The city of Blue Rapids sits at the junction of the Little Blue and Big Blue Rivers in the northeast part of Kansas. There were 1,019 official residents when the United States census was taken there eight years ago, a slight decline from 1,088 in 2010, an even steeper drop from 1910 when there were 1,750 inhabitants.
The city includes two monuments, one dedi- cated to the wealth of natural resources in the area deposited and fostered by ice age glaciers 10,000 years ago, the other a memorial to a major league baseball exhibition played there in 1913 between the Chicago White Sox and the New York Giants. There is no memorial to the city’s boxer, yet the city’s historical records have not overlooked the best professional fighter who left Blue Rapids for the bright lights.
Fred Tobias Fulton would have been nineteen years old in 1910 and likely no longer a resident of the city where he was born, or a short term resident at best since his first professional
fight as a Minnesota resident took place on New Year’s Day,1913 in Hudson, Wisconsin. Minnesota had not yet legalized professional boxing, and local fighters often crossed the border to nearby Hudson to ply their craft. Fulton made the trip for his first five professional bouts.
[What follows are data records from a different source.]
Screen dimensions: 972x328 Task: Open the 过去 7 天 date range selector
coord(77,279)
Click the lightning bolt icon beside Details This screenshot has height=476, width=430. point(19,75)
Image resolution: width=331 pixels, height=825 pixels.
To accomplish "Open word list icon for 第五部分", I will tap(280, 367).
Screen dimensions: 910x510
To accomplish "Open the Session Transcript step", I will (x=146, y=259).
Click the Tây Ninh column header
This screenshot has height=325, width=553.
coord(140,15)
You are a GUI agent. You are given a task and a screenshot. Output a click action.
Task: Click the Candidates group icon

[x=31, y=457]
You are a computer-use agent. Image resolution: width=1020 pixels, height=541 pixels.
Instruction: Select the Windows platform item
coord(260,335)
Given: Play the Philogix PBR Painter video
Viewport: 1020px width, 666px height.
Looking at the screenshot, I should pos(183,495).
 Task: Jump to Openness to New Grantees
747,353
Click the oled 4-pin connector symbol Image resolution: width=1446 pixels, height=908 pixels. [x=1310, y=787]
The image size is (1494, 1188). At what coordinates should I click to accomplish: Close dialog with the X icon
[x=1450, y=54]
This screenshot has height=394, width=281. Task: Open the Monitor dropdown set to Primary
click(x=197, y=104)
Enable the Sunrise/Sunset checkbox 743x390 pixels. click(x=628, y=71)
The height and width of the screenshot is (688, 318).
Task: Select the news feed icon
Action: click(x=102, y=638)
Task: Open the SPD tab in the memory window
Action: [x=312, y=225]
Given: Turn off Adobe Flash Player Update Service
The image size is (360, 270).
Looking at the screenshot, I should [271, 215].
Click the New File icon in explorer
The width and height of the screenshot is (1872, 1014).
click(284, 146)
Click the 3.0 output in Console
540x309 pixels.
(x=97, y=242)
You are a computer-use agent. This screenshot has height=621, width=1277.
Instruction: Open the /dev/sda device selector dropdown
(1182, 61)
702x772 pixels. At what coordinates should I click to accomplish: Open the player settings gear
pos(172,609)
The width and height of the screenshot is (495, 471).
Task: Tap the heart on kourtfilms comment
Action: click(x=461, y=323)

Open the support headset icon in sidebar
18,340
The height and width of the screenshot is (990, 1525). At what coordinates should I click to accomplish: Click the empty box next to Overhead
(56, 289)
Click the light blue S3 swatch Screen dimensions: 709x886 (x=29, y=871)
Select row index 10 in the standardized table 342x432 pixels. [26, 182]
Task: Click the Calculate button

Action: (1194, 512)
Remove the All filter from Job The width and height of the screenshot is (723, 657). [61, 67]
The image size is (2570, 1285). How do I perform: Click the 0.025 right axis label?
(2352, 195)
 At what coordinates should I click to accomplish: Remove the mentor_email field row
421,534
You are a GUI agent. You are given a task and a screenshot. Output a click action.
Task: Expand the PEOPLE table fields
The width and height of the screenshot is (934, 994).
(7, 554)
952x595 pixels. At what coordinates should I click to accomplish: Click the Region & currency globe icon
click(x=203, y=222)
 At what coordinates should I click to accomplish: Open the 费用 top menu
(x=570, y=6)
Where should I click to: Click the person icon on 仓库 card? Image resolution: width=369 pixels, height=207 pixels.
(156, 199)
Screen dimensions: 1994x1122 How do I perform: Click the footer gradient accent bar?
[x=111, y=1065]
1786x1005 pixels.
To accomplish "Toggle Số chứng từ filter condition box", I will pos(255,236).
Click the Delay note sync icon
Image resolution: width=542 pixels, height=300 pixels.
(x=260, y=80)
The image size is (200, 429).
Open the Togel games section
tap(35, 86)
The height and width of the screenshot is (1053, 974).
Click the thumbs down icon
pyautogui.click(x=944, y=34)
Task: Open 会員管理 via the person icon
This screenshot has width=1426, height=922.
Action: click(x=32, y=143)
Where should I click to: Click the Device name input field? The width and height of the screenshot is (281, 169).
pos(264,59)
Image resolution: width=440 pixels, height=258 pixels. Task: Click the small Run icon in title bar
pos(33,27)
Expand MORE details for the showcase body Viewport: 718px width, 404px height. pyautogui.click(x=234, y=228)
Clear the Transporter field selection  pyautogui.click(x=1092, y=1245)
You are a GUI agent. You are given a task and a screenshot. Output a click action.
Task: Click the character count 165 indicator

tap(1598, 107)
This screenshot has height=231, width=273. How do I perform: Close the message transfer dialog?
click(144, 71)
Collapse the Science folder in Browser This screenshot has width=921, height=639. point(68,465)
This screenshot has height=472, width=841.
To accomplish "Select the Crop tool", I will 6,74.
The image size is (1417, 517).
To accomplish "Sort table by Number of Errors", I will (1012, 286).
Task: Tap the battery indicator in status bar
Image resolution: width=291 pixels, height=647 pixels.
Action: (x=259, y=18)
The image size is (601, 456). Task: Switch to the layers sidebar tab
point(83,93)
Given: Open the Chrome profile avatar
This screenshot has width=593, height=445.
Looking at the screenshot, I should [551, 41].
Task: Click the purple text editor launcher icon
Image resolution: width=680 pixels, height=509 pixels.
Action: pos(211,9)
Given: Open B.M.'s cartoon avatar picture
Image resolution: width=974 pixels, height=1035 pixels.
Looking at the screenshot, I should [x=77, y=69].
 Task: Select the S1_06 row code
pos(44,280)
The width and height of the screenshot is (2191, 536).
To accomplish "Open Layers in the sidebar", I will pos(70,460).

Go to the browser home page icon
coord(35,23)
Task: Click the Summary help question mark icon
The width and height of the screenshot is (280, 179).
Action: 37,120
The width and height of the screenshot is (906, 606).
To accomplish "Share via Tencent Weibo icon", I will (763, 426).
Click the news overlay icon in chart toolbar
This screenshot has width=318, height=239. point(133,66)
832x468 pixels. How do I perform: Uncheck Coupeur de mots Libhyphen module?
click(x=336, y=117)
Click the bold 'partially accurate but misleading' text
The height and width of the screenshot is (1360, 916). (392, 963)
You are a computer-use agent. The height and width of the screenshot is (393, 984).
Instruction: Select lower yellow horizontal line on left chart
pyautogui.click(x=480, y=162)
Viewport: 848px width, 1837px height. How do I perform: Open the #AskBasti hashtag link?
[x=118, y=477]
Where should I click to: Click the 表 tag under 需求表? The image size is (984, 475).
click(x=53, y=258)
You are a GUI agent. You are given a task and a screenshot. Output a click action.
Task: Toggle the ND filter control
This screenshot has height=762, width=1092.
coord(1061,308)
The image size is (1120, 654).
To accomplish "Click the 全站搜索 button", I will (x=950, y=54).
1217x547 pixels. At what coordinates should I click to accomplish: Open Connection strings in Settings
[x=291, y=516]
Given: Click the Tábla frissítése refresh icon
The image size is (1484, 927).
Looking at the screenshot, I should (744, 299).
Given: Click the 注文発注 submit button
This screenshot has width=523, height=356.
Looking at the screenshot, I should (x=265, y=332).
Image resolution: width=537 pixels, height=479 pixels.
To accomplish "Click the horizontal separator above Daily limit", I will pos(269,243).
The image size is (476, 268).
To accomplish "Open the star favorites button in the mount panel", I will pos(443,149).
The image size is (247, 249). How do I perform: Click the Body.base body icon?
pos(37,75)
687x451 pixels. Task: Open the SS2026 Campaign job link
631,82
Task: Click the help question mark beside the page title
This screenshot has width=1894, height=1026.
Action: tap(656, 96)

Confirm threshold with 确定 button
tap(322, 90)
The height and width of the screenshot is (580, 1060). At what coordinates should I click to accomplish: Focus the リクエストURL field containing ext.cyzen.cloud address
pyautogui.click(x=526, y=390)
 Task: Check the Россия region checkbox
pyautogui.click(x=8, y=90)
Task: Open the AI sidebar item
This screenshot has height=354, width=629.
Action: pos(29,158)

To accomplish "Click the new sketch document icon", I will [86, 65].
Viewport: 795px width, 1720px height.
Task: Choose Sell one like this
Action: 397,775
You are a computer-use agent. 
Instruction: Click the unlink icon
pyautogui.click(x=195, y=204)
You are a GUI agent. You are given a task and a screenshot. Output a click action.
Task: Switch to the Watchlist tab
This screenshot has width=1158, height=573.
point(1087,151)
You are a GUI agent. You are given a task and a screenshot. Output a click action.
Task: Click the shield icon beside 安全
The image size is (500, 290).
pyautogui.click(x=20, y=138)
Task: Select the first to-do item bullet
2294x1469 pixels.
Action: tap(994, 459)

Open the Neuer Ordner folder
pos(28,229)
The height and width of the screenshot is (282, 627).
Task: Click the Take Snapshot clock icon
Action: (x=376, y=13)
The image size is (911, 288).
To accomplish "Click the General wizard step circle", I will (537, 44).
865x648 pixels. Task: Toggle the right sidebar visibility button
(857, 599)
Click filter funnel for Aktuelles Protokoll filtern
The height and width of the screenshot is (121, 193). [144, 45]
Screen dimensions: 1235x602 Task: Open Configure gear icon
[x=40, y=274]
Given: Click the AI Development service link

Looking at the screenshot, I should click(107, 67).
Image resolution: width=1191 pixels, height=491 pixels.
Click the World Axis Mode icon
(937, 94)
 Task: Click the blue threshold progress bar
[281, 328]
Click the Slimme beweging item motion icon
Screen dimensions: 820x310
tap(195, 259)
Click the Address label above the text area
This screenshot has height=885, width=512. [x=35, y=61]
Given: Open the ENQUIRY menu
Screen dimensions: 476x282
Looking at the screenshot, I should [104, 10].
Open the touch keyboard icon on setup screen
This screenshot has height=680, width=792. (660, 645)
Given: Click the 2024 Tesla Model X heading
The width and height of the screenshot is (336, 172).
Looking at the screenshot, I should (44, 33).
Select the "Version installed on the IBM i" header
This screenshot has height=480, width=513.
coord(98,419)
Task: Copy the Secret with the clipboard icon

As an adult, Fulton was 6-4 1⁄2 and 220 pounds, a tall and somewhat lanky southpaw, he had an 84 1/2-inch reach. By comparison, Muhammad Ali had a 78-inch reach. Primo Carnera, who was 6-5 1⁄2, had an 85-inch reach. Gunboat
Smith was quoted as saying that Fulton “could hit you on the chin while sitting down,’’ his reach was so expansive. Gunboat would have known. He was stopped twice by Fulton.
Fulton’s wingspan helped him knock out 68 opponents while compiling a 77-18-2 record during a thirty-year career. He was also stopped 11 times himself, a consequence of lacking what boxing writers at the time referred to
as a lack of fighting instinct. Nonetheless,his number of knockouts indicates his punch was often enough.
Despite that one possible defect in the ring, he still managed to kayo an exceedingly large number of opponents, and was tabbed with a nickname, “The Rochester Plasterer.’’
The moniker seems to have fit for any of various reasons – what he did to so many opponents, but perhaps, too, because he might have been a plasterer by trade. It is possible that he or
his father worked at one time or another in one of the gypsum mines in Blue Rapids, an occupation that drew working men to the area. One of the uses for gypsum, of course, is as the principle ingredient in many forms of plaster.
It is quite likely Fulton was familiar with the ingredient and the trade it engendered.
It all seems to fit, just as Fulton tried to do during a long career that included fights against some of the best of his time but didn’t include
a world title. Fulton had a somewhat stymied career, likely due to the lack of what might today be labeled a killer instinct.
Whatever the case, his fortunes improved once he hooked up with a manager of note, fellow Minnesota Hall of Fame inductee Mike Collins.
Fulton stopped nine opponents in 1915 and appeared headed for more fertile ground. He acquired a long-awaited opportunity at the end of the year when Collins arranged a fight against Jess Willard for March of 1916. When promoters in New Orleans balked, saying Fulton was not the drawing card they needed, that bout was canceled and the opportunity went instead to Frank Moran. It so happened that Fulton had earned a newspaper decision over Moran when they fought in 1920, the same means by which Willard defeated Moran in their fight.
Fulton fought fellow Hall of Fame inductee Billy Miske twice, drawing with him the first time and losing by kayo in their second meeting. Fulton was also kayoed, in one round, by Jack Dempsey, who would later become heavy- weight champion. Collins was so upset with his fighter when he failed to regain his feet against Dempsey that he left him, and the two men never worked together again.
Fulton crossed the Minnesota border to Hudson for his first professional fight and stopped one Tom Stone of Wisconsin in round two. It is of some note that Stone never fought again. He had all he wanted of professional boxing.
On April 17, 1943, Fulton fought for the last time in Montreal and was stopped in the first round by Maxie Spoon, a Canadian fighter who was undistinguished during his career.
Much of his previous history, his youth and the days in Blue Rapids, are now confined to unrecorded history, except for one brief note. Pat Osborne of the Blue Rapids Historical Society ran across a picture of Fulton some time ago and said the society has other information on him.
Told that Fulton was being inducted into the Minnesota Boxing Hall of Fame, Osborne was delighted with the news. “You just made my day,’’she said.
Fulton’s day has arrived, too, as an inductee in the Minnesota Boxing Hall of Fame.